Stored entries:
---
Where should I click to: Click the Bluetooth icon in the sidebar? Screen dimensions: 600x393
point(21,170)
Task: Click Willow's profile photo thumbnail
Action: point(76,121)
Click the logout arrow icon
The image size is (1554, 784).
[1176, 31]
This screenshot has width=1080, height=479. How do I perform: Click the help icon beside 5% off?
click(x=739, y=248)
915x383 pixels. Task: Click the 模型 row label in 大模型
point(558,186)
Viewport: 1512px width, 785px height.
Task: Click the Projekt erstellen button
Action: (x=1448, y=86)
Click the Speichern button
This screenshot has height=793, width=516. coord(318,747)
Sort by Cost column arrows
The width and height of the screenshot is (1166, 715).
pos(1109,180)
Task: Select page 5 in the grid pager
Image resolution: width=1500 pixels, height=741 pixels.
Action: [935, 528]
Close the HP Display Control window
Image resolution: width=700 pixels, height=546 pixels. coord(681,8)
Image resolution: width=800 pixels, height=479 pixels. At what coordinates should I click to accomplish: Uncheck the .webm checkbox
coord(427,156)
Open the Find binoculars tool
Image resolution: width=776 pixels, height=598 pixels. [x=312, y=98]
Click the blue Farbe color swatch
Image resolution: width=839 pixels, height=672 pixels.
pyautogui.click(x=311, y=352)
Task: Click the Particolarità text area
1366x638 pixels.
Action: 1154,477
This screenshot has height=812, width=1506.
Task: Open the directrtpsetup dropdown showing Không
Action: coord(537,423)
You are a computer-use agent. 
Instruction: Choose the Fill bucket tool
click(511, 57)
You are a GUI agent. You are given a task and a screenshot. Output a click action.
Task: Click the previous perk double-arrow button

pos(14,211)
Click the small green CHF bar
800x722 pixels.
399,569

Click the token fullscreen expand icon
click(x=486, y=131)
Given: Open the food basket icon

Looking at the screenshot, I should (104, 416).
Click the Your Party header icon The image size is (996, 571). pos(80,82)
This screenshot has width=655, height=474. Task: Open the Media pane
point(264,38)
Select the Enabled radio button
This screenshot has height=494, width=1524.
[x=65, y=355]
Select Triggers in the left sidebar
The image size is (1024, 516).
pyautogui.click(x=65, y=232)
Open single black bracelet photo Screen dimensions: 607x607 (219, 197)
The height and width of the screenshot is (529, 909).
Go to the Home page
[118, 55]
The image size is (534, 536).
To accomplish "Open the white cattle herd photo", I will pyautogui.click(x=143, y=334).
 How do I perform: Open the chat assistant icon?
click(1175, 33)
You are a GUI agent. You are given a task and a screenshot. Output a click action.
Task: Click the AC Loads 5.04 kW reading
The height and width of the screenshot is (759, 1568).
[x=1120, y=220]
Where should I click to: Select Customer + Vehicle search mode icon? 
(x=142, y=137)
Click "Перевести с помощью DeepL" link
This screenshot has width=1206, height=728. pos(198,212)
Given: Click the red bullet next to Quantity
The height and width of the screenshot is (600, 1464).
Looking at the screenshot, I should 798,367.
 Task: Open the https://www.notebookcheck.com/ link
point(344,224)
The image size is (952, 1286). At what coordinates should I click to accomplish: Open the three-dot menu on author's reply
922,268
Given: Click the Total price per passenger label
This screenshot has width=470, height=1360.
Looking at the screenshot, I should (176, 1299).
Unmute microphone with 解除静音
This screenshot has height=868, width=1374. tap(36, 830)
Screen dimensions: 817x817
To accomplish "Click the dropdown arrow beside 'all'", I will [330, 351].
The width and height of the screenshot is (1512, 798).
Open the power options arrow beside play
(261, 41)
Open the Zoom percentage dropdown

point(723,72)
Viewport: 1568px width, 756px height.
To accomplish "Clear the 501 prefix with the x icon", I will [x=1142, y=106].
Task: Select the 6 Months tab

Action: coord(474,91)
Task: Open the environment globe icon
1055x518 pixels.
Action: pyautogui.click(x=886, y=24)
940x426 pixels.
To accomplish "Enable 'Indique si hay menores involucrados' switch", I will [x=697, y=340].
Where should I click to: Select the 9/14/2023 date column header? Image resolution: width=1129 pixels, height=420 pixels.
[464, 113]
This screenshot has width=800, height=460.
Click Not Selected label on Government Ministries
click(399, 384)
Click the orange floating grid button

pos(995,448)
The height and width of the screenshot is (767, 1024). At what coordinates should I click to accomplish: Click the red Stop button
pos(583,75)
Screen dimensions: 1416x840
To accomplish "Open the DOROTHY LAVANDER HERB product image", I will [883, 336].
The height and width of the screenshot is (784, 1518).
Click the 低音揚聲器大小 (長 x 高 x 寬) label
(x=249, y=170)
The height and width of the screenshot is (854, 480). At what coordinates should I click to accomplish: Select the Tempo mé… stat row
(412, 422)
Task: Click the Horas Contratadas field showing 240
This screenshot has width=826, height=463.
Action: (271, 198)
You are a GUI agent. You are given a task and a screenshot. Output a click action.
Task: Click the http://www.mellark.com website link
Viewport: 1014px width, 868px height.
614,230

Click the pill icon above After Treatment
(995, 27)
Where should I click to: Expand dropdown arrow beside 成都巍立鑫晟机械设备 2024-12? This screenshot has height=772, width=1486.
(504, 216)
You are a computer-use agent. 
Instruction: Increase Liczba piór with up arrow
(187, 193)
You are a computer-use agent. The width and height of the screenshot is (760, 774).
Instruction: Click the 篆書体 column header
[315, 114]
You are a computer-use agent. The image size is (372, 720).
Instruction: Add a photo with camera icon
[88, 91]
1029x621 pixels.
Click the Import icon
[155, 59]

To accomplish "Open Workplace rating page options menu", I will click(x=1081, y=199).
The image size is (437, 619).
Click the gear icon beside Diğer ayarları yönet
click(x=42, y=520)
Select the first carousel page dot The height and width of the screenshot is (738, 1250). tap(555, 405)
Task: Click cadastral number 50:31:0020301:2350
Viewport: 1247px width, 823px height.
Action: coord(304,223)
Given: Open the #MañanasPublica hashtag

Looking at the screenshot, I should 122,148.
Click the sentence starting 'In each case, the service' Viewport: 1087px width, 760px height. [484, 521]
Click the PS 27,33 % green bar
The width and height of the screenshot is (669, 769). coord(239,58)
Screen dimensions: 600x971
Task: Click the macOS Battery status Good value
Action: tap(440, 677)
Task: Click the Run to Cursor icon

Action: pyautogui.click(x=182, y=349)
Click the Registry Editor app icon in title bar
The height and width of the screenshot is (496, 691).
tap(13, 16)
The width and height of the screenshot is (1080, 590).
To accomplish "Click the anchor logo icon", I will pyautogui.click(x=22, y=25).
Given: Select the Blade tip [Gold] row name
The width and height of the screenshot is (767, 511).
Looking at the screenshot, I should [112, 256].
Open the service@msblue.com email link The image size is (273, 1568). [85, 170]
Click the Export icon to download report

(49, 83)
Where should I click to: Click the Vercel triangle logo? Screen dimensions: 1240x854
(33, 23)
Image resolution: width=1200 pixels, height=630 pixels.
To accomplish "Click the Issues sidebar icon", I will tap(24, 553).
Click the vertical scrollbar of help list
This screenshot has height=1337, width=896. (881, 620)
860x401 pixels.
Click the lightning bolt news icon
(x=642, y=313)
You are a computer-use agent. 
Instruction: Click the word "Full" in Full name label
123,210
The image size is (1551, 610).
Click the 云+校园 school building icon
---
EXERCISE GOAL = What you write must match the records above line for line.

RESULT OF THIS EXERCISE =
Where should I click to: Click the Bluetooth icon in the sidebar? Screen dimensions: 600x393
point(21,170)
Task: Click Willow's profile photo thumbnail
Action: point(76,121)
Click the logout arrow icon
The image size is (1554, 784).
[1176, 31]
This screenshot has width=1080, height=479. How do I perform: Click the help icon beside 5% off?
click(x=739, y=248)
915x383 pixels. Task: Click the 模型 row label in 大模型
point(558,186)
Viewport: 1512px width, 785px height.
Task: Click the Projekt erstellen button
Action: (x=1448, y=86)
Click the Speichern button
This screenshot has height=793, width=516. coord(318,747)
Sort by Cost column arrows
The width and height of the screenshot is (1166, 715).
pos(1109,180)
Task: Select page 5 in the grid pager
Image resolution: width=1500 pixels, height=741 pixels.
Action: [935, 528]
Close the HP Display Control window
Image resolution: width=700 pixels, height=546 pixels. coord(681,8)
Image resolution: width=800 pixels, height=479 pixels. At what coordinates should I click to accomplish: Uncheck the .webm checkbox
coord(427,156)
Open the Find binoculars tool
Image resolution: width=776 pixels, height=598 pixels. [x=312, y=98]
Click the blue Farbe color swatch
Image resolution: width=839 pixels, height=672 pixels.
pyautogui.click(x=311, y=352)
Task: Click the Particolarità text area
1366x638 pixels.
Action: 1154,477
This screenshot has height=812, width=1506.
Task: Open the directrtpsetup dropdown showing Không
Action: coord(537,423)
You are a computer-use agent. 
Instruction: Choose the Fill bucket tool
click(511, 57)
You are a GUI agent. You are given a task and a screenshot. Output a click action.
Task: Click the previous perk double-arrow button

pos(14,211)
Click the small green CHF bar
800x722 pixels.
399,569

Click the token fullscreen expand icon
click(x=486, y=131)
Given: Open the food basket icon

Looking at the screenshot, I should (104, 416).
Click the Your Party header icon The image size is (996, 571). pos(80,82)
This screenshot has width=655, height=474. Task: Open the Media pane
point(264,38)
Select the Enabled radio button
This screenshot has height=494, width=1524.
[x=65, y=355]
Select Triggers in the left sidebar
The image size is (1024, 516).
pyautogui.click(x=65, y=232)
Open single black bracelet photo Screen dimensions: 607x607 (219, 197)
The height and width of the screenshot is (529, 909).
Go to the Home page
[118, 55]
The image size is (534, 536).
To accomplish "Open the white cattle herd photo", I will pyautogui.click(x=143, y=334).
 How do I perform: Open the chat assistant icon?
click(1175, 33)
You are a GUI agent. You are given a task and a screenshot. Output a click action.
Task: Click the AC Loads 5.04 kW reading
The height and width of the screenshot is (759, 1568).
[x=1120, y=220]
Where should I click to: Select Customer + Vehicle search mode icon? 
(x=142, y=137)
Click "Перевести с помощью DeepL" link
This screenshot has width=1206, height=728. pos(198,212)
Given: Click the red bullet next to Quantity
The height and width of the screenshot is (600, 1464).
Looking at the screenshot, I should 798,367.
 Task: Open the https://www.notebookcheck.com/ link
point(344,224)
The image size is (952, 1286). At what coordinates should I click to accomplish: Open the three-dot menu on author's reply
922,268
Given: Click the Total price per passenger label
This screenshot has width=470, height=1360.
Looking at the screenshot, I should (176, 1299).
Unmute microphone with 解除静音
This screenshot has height=868, width=1374. tap(36, 830)
Screen dimensions: 817x817
To accomplish "Click the dropdown arrow beside 'all'", I will [330, 351].
The width and height of the screenshot is (1512, 798).
Open the power options arrow beside play
(261, 41)
Open the Zoom percentage dropdown

point(723,72)
Viewport: 1568px width, 756px height.
To accomplish "Clear the 501 prefix with the x icon", I will [x=1142, y=106].
Task: Select the 6 Months tab

Action: coord(474,91)
Task: Open the environment globe icon
1055x518 pixels.
Action: pyautogui.click(x=886, y=24)
940x426 pixels.
To accomplish "Enable 'Indique si hay menores involucrados' switch", I will [x=697, y=340].
Where should I click to: Select the 9/14/2023 date column header? Image resolution: width=1129 pixels, height=420 pixels.
[464, 113]
This screenshot has width=800, height=460.
Click Not Selected label on Government Ministries
click(399, 384)
Click the orange floating grid button

pos(995,448)
The height and width of the screenshot is (767, 1024). At what coordinates should I click to accomplish: Click the red Stop button
pos(583,75)
Screen dimensions: 1416x840
To accomplish "Open the DOROTHY LAVANDER HERB product image", I will [883, 336].
The height and width of the screenshot is (784, 1518).
Click the 低音揚聲器大小 (長 x 高 x 寬) label
(x=249, y=170)
The height and width of the screenshot is (854, 480). At what coordinates should I click to accomplish: Select the Tempo mé… stat row
(412, 422)
Task: Click the Horas Contratadas field showing 240
This screenshot has width=826, height=463.
Action: (271, 198)
You are a GUI agent. You are given a task and a screenshot. Output a click action.
Task: Click the http://www.mellark.com website link
Viewport: 1014px width, 868px height.
614,230

Click the pill icon above After Treatment
(995, 27)
Where should I click to: Expand dropdown arrow beside 成都巍立鑫晟机械设备 2024-12? This screenshot has height=772, width=1486.
(504, 216)
You are a computer-use agent. 
Instruction: Increase Liczba piór with up arrow
(187, 193)
You are a computer-use agent. The width and height of the screenshot is (760, 774).
Instruction: Click the 篆書体 column header
[315, 114]
You are a computer-use agent. The image size is (372, 720).
Instruction: Add a photo with camera icon
[88, 91]
1029x621 pixels.
Click the Import icon
[155, 59]

To accomplish "Open Workplace rating page options menu", I will click(x=1081, y=199).
The image size is (437, 619).
Click the gear icon beside Diğer ayarları yönet
click(x=42, y=520)
Select the first carousel page dot The height and width of the screenshot is (738, 1250). tap(555, 405)
Task: Click cadastral number 50:31:0020301:2350
Viewport: 1247px width, 823px height.
Action: coord(304,223)
Given: Open the #MañanasPublica hashtag

Looking at the screenshot, I should 122,148.
Click the sentence starting 'In each case, the service' Viewport: 1087px width, 760px height. [484, 521]
Click the PS 27,33 % green bar
The width and height of the screenshot is (669, 769). coord(239,58)
Screen dimensions: 600x971
Task: Click the macOS Battery status Good value
Action: tap(440, 677)
Task: Click the Run to Cursor icon

Action: pyautogui.click(x=182, y=349)
Click the Registry Editor app icon in title bar
The height and width of the screenshot is (496, 691).
tap(13, 16)
The width and height of the screenshot is (1080, 590).
To accomplish "Click the anchor logo icon", I will pyautogui.click(x=22, y=25).
Given: Select the Blade tip [Gold] row name
The width and height of the screenshot is (767, 511).
Looking at the screenshot, I should [112, 256].
Open the service@msblue.com email link The image size is (273, 1568). [85, 170]
Click the Export icon to download report

(49, 83)
Where should I click to: Click the Vercel triangle logo? Screen dimensions: 1240x854
(33, 23)
Image resolution: width=1200 pixels, height=630 pixels.
To accomplish "Click the Issues sidebar icon", I will tap(24, 553).
Click the vertical scrollbar of help list
This screenshot has height=1337, width=896. (881, 620)
860x401 pixels.
Click the lightning bolt news icon
(x=642, y=313)
You are a computer-use agent. 
Instruction: Click the word "Full" in Full name label
123,210
The image size is (1551, 610).
Click the 云+校园 school building icon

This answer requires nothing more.